I then set up a function which timed 100 calculations of each version, taking a sample of size 10 from a range of numbers with 50,000 rows and 10 columns:

```Public Sub timeit()
Dim starttime As Double
Dim endtime As Double
Dim totaltime As Double
Dim i As Integer
Dim numrange As Excel.Range

Set numrange = Range("A1:J50000")

starttime = Timer

For i = 1 To 100
SAMPLESUM numrange, 10
Next i

endtime = Timer
totaltime = endtime - starttime

Debug.Print "Time taken for 100 calculations (SAMPLESUM): " & totaltime & " seconds"

starttime = Timer

For i = 1 To 100
SAMPLESUM2 numrange, 10
Next i

endtime = Timer
totaltime = endtime - starttime

Debug.Print "Time taken for 100 calculations (SAMPLESUM2): " & totaltime & " seconds"

End Sub
```

Which output:
``` Time taken for 100 calculations (SAMPLESUM): 44.140625 seconds Time taken for 100 calculations (SAMPLESUM2): 12.546875 seconds ```

I think I’ll go with door number 2.

## 2 thoughts on “Summing a random sample”

1. dickkusleika says:

I’d love to have some more context behind the question. I can’t think of a good reason to sum anything that’s random. Wouldn’t the result just be a random number?
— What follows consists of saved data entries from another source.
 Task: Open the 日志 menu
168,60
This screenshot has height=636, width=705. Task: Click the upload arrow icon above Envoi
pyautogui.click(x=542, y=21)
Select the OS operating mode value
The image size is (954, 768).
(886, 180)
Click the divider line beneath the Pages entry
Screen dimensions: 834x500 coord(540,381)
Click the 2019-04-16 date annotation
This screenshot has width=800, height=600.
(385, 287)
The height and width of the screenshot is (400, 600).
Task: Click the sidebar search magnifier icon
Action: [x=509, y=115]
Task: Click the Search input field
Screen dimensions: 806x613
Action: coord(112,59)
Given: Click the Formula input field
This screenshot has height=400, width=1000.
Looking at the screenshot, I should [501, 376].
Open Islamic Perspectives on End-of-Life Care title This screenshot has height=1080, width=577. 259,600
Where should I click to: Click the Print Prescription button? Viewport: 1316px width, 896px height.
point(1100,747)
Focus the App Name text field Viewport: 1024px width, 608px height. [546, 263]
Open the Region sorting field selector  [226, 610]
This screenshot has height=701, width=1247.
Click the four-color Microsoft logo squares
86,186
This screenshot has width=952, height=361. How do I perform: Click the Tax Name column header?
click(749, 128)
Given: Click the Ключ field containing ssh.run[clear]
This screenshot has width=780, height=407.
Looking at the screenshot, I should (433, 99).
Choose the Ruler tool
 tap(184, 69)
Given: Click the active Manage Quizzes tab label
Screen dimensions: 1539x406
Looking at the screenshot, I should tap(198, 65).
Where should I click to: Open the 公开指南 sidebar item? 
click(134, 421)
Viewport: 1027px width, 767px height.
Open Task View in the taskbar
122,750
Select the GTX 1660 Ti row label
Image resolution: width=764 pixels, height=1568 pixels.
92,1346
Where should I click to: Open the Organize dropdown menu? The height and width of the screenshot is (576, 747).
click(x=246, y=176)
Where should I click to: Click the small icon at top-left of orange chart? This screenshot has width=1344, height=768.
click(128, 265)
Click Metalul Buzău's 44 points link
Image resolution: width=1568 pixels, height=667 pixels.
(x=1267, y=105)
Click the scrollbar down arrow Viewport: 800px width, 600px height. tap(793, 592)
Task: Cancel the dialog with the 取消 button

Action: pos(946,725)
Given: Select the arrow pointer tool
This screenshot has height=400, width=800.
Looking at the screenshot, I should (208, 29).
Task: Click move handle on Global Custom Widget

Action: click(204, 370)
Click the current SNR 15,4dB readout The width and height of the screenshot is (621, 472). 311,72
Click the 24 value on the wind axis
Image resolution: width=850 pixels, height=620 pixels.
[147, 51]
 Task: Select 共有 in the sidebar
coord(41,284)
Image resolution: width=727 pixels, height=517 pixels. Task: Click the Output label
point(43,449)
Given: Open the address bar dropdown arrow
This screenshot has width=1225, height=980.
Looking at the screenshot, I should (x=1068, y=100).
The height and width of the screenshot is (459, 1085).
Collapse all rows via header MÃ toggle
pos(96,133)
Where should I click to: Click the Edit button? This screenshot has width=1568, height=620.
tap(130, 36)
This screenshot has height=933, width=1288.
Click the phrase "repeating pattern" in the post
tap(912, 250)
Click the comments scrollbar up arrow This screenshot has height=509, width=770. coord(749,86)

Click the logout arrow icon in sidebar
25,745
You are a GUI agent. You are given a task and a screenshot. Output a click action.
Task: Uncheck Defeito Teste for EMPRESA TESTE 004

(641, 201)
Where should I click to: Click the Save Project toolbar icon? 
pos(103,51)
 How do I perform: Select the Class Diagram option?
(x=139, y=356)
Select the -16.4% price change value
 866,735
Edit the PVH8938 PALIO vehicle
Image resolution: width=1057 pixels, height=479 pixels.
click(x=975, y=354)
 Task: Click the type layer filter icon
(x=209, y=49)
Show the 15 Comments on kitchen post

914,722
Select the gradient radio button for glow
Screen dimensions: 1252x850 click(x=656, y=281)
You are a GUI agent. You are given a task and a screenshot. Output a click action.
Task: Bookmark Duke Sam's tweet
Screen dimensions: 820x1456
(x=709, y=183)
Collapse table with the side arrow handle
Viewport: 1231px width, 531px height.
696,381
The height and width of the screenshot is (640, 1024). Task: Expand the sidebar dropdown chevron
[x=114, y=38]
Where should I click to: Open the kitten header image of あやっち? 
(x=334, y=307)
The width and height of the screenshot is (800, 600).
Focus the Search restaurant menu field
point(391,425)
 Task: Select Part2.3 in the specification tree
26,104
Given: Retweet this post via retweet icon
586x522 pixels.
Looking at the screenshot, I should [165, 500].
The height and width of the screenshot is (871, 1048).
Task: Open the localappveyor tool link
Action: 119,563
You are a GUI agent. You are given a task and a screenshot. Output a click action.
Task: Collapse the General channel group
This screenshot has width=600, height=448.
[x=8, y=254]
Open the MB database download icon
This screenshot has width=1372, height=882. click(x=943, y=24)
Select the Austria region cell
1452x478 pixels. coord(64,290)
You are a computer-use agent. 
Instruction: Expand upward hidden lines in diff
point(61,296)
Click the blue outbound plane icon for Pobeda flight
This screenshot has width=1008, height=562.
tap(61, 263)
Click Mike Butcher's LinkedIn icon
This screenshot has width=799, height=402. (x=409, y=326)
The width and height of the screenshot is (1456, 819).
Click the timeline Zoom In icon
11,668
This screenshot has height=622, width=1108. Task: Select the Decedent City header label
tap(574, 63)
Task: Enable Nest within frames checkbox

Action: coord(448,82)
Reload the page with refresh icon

Anyway, here’s my solution:

{=RANDBETWEEN(SUM(SMALL(A1:A1000,ROW(1:50))),SUM(LARGE(A1:A1000,ROW(1:50))))}

I concede that there may not actually be a subset of 50 items that adds up to this.

• geoffness says:

Thanks Dick, that’s an elegant solution, and a good point. However as every integer between the top and bottom sum is equally likely, the distribution of answers you get will be uniform over the interval, whereas the distribution of the population being sampled may not be (in fact in this case I’m pretty sure it was skewed). The numbers being summed were from a real-life set, rather than being randomly generated, so sums of random samples from it would reflect that distribution.

As to why my colleague wanted the function, I believe he was doing some Monte Carlo analysis. I’ll follow up with him to see how he got on, it would make an interesting post to see the method he used.